Source extract —
======

Is there any (soft or hard) limit on the parallel python executions (onedata-server config pythonService.allowedConnections
)?
Are there any risks when setting it too high? What would be the worst thing to happen?
Is there any (soft or hard) limit on the parallel python executions (onedata-server config pythonService.allowedConnections
)?
Are there any risks when setting it too high? What would be the worst thing to happen?
There are no limits as far as I know. Really depends on the available memory, CPU & what Python Processors are used for. There is no official rule of thumb or something like that as far as I know.
The risks really depend on the setup:
Is there maybe also a possibility to monitor PyData or to monitor how many python scripts are executed in parallel?
e.g. is it possible to get those info from the OD API?
If you are running PyData in a docker container, you might be able to monitor the resources used by PyData (if you have DevOps access) but that won’t tell you how many scripts are executed in parallel.

======

(Stored data entries)

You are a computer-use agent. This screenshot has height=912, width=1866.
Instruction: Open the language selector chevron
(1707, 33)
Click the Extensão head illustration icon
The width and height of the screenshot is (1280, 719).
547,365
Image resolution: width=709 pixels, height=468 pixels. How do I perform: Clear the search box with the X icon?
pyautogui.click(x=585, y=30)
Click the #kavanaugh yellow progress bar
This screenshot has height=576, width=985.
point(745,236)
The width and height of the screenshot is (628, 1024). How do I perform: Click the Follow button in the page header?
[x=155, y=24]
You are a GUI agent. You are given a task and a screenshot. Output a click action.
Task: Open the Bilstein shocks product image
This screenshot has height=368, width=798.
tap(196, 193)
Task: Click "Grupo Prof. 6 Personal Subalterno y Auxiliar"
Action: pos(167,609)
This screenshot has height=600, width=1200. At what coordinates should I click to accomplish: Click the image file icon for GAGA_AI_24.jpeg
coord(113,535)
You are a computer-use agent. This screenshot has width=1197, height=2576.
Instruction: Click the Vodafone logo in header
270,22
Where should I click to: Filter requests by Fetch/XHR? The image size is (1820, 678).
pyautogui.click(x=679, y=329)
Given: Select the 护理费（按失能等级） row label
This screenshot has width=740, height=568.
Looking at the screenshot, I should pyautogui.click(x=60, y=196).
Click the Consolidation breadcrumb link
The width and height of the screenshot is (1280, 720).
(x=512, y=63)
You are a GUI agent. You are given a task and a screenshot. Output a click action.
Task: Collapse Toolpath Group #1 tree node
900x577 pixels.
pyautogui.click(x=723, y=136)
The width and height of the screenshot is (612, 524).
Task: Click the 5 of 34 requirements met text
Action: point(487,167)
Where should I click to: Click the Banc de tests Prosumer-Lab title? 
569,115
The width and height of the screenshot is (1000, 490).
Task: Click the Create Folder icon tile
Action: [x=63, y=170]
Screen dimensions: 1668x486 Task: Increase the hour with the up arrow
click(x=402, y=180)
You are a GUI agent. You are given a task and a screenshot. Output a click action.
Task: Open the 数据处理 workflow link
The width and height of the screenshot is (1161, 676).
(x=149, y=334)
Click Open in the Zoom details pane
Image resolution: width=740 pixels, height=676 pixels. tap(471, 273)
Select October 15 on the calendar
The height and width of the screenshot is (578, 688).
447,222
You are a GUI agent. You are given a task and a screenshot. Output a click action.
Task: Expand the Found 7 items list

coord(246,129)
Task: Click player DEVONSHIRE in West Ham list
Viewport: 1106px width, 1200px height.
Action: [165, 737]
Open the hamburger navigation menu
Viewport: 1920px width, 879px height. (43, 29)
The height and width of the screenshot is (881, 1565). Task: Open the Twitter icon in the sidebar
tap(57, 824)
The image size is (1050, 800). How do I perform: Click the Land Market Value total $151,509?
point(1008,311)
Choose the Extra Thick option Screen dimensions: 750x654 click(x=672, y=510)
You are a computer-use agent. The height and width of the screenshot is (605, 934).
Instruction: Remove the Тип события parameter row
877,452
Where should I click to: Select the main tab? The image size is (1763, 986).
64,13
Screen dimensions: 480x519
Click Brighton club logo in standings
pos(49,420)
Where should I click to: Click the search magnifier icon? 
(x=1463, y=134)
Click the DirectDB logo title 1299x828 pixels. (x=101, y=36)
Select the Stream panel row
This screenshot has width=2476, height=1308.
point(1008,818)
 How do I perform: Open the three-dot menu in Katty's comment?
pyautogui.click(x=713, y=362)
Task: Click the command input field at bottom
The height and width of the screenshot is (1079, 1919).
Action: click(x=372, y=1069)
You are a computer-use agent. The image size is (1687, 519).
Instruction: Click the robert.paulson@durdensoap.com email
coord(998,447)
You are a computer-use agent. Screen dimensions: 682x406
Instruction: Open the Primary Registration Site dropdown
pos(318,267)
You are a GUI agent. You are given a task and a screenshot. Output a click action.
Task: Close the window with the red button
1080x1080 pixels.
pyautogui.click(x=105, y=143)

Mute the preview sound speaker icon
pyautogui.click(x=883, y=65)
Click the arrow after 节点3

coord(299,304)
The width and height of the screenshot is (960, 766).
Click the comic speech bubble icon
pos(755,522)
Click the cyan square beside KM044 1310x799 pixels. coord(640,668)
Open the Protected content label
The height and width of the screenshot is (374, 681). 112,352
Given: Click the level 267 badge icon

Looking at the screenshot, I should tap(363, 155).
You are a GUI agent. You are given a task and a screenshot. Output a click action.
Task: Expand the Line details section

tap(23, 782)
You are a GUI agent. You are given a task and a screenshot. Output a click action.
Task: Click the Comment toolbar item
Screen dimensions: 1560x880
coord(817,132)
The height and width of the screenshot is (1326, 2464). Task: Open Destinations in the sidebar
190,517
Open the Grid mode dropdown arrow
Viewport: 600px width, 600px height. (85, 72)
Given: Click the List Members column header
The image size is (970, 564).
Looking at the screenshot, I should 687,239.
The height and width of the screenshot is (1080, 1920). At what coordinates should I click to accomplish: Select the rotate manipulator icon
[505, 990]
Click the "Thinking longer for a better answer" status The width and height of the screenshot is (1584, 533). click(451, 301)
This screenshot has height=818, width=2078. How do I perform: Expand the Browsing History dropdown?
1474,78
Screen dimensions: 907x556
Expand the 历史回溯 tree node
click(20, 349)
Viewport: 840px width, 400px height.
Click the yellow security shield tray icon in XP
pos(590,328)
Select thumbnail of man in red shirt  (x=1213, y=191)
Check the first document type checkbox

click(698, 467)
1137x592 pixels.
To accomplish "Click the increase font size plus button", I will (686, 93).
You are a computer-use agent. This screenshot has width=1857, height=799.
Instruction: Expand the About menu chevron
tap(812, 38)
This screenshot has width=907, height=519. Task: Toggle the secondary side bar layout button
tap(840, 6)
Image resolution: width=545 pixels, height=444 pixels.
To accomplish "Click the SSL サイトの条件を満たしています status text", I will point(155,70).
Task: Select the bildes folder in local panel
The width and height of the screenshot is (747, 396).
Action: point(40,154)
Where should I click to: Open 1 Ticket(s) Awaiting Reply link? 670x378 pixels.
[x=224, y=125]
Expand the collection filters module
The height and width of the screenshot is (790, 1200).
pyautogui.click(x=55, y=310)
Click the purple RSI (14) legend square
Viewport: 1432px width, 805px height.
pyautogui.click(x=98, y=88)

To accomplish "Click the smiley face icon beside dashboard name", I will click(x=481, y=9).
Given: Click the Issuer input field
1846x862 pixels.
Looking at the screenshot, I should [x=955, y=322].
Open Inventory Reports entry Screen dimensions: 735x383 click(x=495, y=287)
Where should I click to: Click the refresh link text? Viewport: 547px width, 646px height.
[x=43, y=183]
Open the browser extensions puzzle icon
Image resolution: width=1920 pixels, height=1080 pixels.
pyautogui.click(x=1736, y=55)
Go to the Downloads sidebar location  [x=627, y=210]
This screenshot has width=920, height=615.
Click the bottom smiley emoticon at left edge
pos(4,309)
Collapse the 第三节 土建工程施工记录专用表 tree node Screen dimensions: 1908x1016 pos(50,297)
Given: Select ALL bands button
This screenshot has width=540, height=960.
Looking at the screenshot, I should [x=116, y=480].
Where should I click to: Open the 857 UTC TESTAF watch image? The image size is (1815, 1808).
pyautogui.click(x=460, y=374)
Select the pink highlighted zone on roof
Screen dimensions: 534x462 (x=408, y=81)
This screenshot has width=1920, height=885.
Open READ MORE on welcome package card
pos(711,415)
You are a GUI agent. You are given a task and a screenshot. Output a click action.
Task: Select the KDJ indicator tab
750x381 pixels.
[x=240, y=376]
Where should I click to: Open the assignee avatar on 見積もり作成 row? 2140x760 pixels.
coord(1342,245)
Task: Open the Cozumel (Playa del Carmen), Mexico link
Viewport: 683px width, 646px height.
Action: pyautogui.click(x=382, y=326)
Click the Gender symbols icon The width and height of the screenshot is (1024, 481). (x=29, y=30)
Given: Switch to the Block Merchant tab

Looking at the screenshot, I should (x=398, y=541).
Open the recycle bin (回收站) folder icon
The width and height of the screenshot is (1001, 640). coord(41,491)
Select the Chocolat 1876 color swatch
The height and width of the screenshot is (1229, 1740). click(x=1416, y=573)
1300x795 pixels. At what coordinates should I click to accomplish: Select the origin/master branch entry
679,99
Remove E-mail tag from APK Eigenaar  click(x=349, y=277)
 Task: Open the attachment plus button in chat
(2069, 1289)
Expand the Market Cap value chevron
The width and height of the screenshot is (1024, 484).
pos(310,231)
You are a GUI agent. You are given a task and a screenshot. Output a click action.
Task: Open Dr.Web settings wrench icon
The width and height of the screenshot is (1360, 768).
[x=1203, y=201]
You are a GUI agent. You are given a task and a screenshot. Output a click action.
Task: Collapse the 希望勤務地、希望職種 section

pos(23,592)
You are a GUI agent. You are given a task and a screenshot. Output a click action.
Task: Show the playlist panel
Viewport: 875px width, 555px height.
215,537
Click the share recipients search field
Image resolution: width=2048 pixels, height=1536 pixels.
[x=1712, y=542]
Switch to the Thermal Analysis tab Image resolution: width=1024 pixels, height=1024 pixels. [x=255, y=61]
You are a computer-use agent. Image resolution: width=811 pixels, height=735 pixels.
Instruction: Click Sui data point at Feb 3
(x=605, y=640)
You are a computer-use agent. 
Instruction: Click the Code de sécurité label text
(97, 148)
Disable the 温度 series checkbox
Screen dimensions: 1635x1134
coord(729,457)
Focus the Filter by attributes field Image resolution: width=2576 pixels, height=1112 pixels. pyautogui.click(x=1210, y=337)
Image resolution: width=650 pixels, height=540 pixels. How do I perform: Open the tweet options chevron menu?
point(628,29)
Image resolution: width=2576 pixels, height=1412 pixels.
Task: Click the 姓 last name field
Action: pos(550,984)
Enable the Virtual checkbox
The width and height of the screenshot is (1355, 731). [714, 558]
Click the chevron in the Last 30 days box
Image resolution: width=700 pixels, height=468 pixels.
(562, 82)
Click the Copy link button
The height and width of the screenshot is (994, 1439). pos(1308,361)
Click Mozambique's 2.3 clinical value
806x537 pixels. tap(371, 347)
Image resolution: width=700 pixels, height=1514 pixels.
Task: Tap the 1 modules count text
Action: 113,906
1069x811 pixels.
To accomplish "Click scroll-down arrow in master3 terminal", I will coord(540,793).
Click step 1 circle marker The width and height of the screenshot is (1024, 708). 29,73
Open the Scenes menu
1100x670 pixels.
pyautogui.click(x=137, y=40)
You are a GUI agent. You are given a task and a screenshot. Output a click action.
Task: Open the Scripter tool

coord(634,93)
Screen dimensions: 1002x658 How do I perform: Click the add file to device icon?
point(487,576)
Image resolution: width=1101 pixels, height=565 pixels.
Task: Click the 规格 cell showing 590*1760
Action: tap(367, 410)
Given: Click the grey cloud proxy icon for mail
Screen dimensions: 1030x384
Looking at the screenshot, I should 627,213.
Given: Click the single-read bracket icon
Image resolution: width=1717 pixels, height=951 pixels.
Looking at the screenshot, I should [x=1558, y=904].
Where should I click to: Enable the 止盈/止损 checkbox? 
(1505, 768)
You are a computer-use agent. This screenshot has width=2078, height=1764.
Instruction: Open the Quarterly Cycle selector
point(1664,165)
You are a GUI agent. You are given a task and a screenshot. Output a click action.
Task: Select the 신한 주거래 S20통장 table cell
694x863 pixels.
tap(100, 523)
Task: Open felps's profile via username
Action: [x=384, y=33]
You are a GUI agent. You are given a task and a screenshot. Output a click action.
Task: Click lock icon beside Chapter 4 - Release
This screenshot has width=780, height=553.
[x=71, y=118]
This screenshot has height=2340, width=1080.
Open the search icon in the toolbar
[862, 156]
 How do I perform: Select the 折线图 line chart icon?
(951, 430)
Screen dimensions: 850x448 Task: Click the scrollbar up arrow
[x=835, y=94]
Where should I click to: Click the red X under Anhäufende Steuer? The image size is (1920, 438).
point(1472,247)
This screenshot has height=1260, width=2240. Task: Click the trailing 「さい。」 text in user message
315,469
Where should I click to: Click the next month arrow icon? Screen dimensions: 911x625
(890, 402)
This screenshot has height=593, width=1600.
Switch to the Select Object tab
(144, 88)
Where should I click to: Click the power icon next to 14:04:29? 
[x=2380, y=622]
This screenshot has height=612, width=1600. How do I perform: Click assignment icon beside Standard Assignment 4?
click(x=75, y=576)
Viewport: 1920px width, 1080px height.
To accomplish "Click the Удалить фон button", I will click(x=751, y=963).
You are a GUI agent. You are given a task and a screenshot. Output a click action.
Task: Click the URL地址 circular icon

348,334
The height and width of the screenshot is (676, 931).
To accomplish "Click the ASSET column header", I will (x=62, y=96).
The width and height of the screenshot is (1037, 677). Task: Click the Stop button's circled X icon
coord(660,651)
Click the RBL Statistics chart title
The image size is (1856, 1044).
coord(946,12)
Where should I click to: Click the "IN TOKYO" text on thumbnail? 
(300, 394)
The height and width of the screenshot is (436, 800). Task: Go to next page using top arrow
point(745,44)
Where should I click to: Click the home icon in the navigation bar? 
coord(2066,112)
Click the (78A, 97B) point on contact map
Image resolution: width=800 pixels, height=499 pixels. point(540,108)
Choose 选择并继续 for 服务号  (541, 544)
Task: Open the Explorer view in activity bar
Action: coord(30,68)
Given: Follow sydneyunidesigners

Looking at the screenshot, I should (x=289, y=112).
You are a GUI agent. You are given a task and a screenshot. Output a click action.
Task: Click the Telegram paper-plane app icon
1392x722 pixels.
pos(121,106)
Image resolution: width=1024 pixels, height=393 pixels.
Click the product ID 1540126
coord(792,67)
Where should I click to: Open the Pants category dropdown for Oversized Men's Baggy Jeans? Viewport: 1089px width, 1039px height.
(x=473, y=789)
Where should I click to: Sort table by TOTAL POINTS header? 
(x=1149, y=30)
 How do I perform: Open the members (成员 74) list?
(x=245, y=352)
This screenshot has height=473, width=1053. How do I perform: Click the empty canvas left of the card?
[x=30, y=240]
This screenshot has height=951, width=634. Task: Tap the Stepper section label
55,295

======

Set of tasks —
A – Do these statements agree with the thread on parallel Python executions? (i) The reply states that there are no limits as far as its writer knows. (ii) The reply gives an official rule of thumb for setting the value. (iii) Monitoring PyData in a docker container shows how many scripts are executed in parallel. Answer yes or no for each and quote the deciding words.
B – From the thread on parallel Python executions, copy the part that opens with the words containing "The risks really" and closes with "the OD API?".

Worked solutions —
A –
(i) Yes: "There are no limits as far as I know."
(ii) No: "There is no official rule of thumb or something like that as far as I know."
(iii) No: "but that won’t tell you how many scripts are executed in parallel."

B –
The risks really depend on the setup:
Is there maybe also a possibility to monitor PyData or to monitor how many python scripts are executed in parallel?
e.g. is it possible to get those info from the OD API?